All unconscious of this intrigue, Gale made his preparations for departure, and it was soon known through the camp that he was about to go to the "states."

He had taken pains to conceal the fact of his intended final departure for England.

He secretly made arrangements with the man who acted as cook for the boats to take charge of little Mary until they got to St. Louis, where they could get a servant, and going down the river would take but a few days.

Gale's condition of mind was not to be envied during the interval before he started. He scarcely felt the injustice to Nikumi in thus leaving her, but he could not quite reconcile with even his weak sense of her rights that he should take the child away from her, and yet he fully intended to do so. He spent much of the time with Nikumi at her summer residence, the tipi, and she treated him with the same gentle deference and quiet submissiveness that were usual to her, so completely deceiving him that he did not once surmise she knew anything of his plans. The last two or three days he occupied himself in packing a case of articles of various kinds that he had accumulated: an Indian pipe of the famous red pipestone of the Sioux country, with its long flat stem of wood cut out in various designs and decorated with feathers and bits of metal; moccasins of deer skin, handsomely beaded and trimmed with fringes, some of them made by Nikumi's own hands; specimens of the strange Mexican cloths woven from the plumage of birds, brought by the trading Mexicans up the Santa Fe trail; a pair of their beautiful blankets, one robe, a few very fine furs, among them a black bear skin of immense size, a little mat woven of the perfumed grasses, which the Indians could find but the white man never, some of the nose and ear rings worn by the squaws.

Nikumi came to his quarters while he was taking these things down from the walls and shelves where she had always cared for them with so much pride.
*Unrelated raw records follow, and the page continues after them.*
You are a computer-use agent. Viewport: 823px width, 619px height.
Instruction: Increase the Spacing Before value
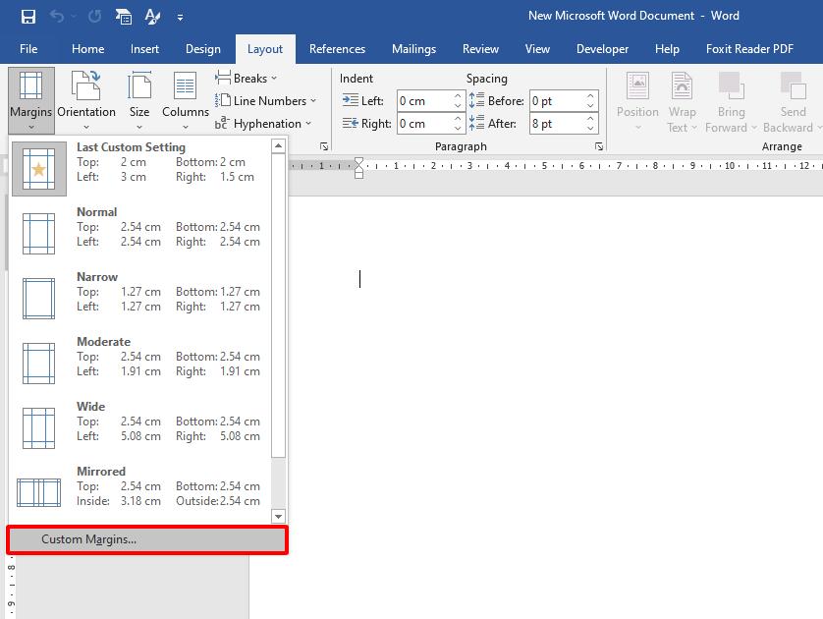point(591,96)
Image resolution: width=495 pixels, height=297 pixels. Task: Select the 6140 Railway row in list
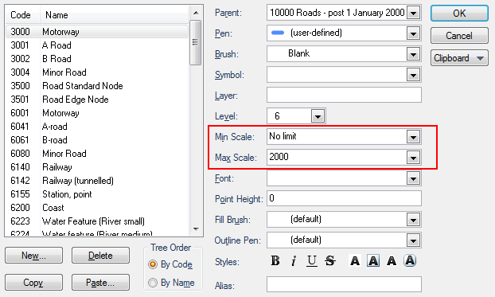click(x=97, y=167)
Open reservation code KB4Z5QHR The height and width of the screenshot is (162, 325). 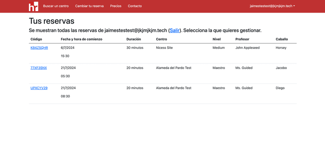point(39,48)
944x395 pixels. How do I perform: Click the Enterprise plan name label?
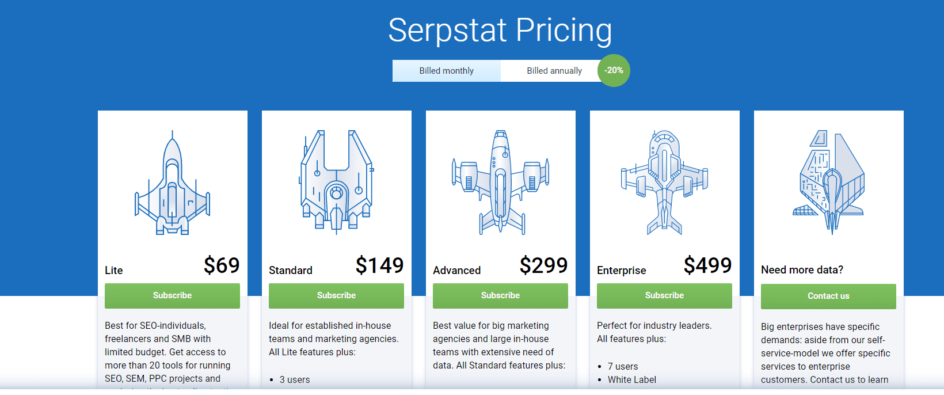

In answer to her inquiring gaze he said: "I go Nikumi, to the far eastern land, and these I shall take with me to show my friends what we had that is beautiful in the land of the Indian and the buffalo, that they wish to know all about." "And when will you return to Nikumi and Mary?" "I can not tell; I hope before many moons; will you grieve to have me go Nikumi?" "Nikumi will look every day to the rising sun and ask the Great Spirit to send her pale-faced medicine man back safely to her and the child." He put his arms about her with a strange spasm of heart relenting, realizing for a moment the wrong he was purposing to commit. But ah, the stronger taking advantage of the weaker. The strong race using for their own pleasure the weak one. "Ye that are strong ought to help the weak." He also prepared at Sarpy's trading post, and by his advice, a smaller package of such things as would be desirable for little Mary's welfare and comfort.

It was greatly lacking in the articles we should consider necessary these times, but when we realize that every piece of merchandise which reached this far away post had to be transported thousands of miles by river it is matter of wonder how much there was.